Because she’d held her magic wide open for Karin to tap into, she’d witnessed the dolphin’s acute distress when the medicine entered its system. Apparently, the Shifter’s physiology was quite a bit different from animals the men were used to treating. She’d kicked herself for summoning the other sea Shifters to observe, but at the time she’d h
oped Recco and Daide’s intervention would forge positive links between the two estranged branches of Shifter-dom.
Och aye, and they would have shown up regardless. ’Twas hubris on my part to believe my puny invitation carried aught in the way of weight.
She knew better than to ask Karin even a single question while she redirected energy patterns, patching healthy parts together and gluing them with her own magic, in hopes they’d be enough to counteract the mass parasite die-off. It had begun immediately. Cells burst, depositing wee beasties throughout the dolphin’s body. Miniature horrors that would have done a nightmare dreamscape proud.
Because Zoe wasn’t familiar with any aspects of medicine, at first, she’d thought it was a normal reaction. Karin’s drawn expression crushed that hope, ripped it out by its roots. Offering up her own magic was little enough, and she’d felt helpless. Juan had sensed something was seriously wrong and asked about reeling in the cables, but Karin shook her head, too embroiled in magic to answer with words.

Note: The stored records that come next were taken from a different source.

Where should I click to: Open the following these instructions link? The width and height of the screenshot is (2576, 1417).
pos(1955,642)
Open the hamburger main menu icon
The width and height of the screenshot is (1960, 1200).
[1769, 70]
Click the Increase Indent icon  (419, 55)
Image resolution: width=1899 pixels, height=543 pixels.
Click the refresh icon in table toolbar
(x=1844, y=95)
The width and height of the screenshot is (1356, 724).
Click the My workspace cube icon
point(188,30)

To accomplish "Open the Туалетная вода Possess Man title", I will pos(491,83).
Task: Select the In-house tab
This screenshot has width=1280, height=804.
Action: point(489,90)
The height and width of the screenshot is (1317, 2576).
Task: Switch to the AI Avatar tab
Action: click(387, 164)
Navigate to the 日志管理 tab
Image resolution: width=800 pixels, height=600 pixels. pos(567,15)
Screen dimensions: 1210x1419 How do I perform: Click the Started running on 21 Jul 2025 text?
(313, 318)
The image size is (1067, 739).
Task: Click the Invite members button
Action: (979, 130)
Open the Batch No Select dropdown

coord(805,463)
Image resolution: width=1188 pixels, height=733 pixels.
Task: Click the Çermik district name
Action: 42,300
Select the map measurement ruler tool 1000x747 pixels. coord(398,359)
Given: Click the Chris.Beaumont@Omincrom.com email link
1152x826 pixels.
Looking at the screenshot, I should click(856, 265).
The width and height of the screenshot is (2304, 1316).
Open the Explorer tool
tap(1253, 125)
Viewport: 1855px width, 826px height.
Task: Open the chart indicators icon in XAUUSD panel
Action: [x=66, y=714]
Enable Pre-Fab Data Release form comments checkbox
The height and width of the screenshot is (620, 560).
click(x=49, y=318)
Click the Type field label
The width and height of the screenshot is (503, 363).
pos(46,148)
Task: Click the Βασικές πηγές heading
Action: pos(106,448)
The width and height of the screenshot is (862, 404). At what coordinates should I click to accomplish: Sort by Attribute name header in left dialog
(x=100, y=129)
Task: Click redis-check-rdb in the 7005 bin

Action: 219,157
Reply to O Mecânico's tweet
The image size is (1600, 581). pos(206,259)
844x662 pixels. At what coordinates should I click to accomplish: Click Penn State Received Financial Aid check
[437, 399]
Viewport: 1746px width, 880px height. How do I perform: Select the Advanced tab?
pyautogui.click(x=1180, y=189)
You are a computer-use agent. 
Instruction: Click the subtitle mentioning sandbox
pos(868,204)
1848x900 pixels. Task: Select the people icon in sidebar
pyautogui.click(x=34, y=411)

The dolphin’s life force had flickered and dimmed. Cursing in Gaelic, Karin moved from the steps to the platform, power arcing from her fingertips. Zoe joined her, and Karin grabbed her to strengthen their linkage. She exhorted the men to move the dolphin to the surface, but Zoe was afraid they were too late. No matter how hard they tried, the ocean muted their power, made it reverberate in unexpected ways.
When Leif’s limp form broke through atop the whale’s broad back, she figured he was already dead. Karin didn’t bother with anything as elegant as an assessment. She blasted the dolphin with magic, altering the pitch and timbre of her working endlessly until its heart lurched into rhythm again.
Zoe had always known Karin was a gifted healer. Today elevated her respect to a whole other level. Engaged in hand-to-hand combat with death, Karin had been indefatigable and refused to accept defeat. A very much alive dolphin Shifter was the result. She’d tried to articulate her admiration to Karin. The other Shifter waved a dismissive hand and told her it was all in a day’s work.